As I’ve been writing about the various albums in this series, there’s been a couple of common denominators, one of which is that a lot of the artists and albums I profile tend to be hard to fit into one genre or description. Pop Will Eat Itself is one of those bands and This is the Day… This is the Hour… This is This! was definitely an album that defies description.
Were they an industrial band? They’ve definitely got elements of industrial, most especially on their later albums. But they also have elements of pop, rock, punk and hip hop. To be completely honest, I’m unsure which year I even learned of them. I’m going to say early 90’s, before 1994 but not too much before. 1993 maybe? I was a big Nine Inch Nails fan at the time and I remember reading about a band called Pop Will Eat Itself (or PWEI for short) had signed on with Trent’s Nothing Records. Interestingly enough, after that, I would be introduced to their music not via the radio or Much Music but from a tv show about comic books on Ontario’s version of public broadcasting called TV Ontario.
The show was called Prisoners of Gravity and it was all about comic books, science fiction, fantasy, and horror. One particular episode was about music and it’s connection to speculative fiction. The show mentioned a band that made numerous references to the comic book Watchmen along with some video clips.

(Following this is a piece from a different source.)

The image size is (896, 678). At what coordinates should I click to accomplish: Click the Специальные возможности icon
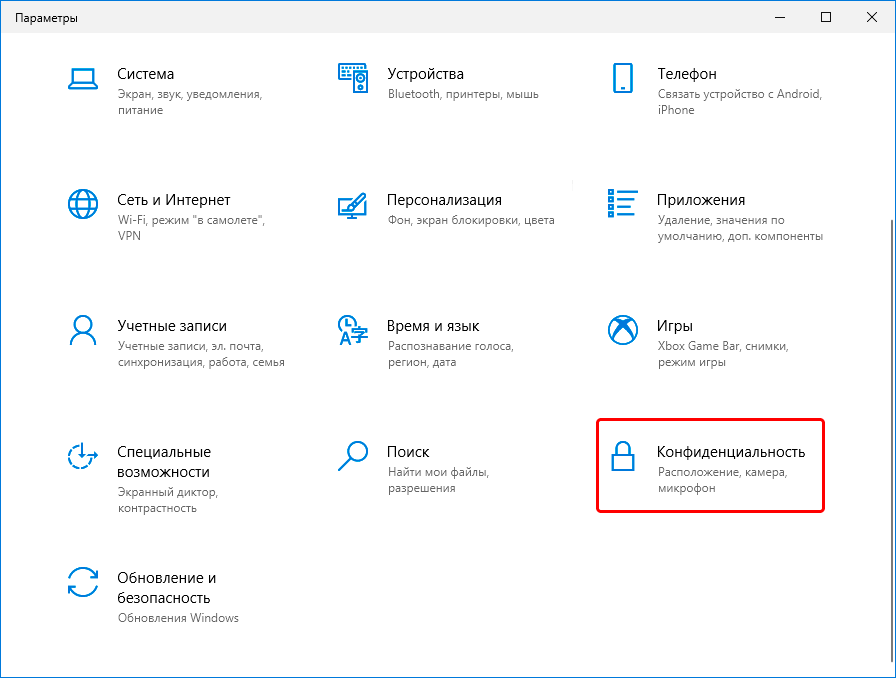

At the time, the two comics I worshiped were Neil Gaiman’s The Sandman and Alan Moore and Dave Gibbon’s Watchmen. The following week, I went to Sam the Record Man in the Upper Canada Mall (Newmarket, Ontario) and bought the album that had the one song title I managed to grab from the episode. It’s one of the rare instances where I basically bought an album without hearing an entire song.
I’m glad I did.
This is the Day… is different. It’s fast for the most part as the slowest song is somewhere around 93 beats per minute. The lyrics are filled with pop culture references from comics to music. Clint Mansell (who’s name may sound familiar, we’ll get back to him) delivered vocals in an a style that was almost the love child of rock and hip hop. Possibly the most amazing thing is, This is the Day… is PWEI’s second album. Their first, Box Frenzy, has moments that are good but you would never expect that band to come out with an album and sound as complete as the band featured on This is the Day….
The music borders on industrial and rock most of the time with samples and the occasional drum machine thrown in for good measure. The producer of the album was a guy named Flood. Flood was just starting to make a name for himself. Shortly after this album, Flood would go on to produce Nine Inch Nails’ Pretty Hate Machine and follow that up with Depeche Mode’s Violator.
It’s hard to take many tracks out of this album as their own entities as so many sounds and musical themes make one song slow into the next. It’s an interesting cacophony of sounds with beats and samples and pop culture filled lyrics. Take “Def.Con.One” for example. The song features samples from Iggy and the Stooges’ “I Wanna Be Your Dog,” Bruce Springsteen’s “Hungry Heart,” Beastie Boys’ “Time to get Ill,” and the television show The Twilight Zone all with Mansell spitting out verses about Watchmen and Big Mac combos.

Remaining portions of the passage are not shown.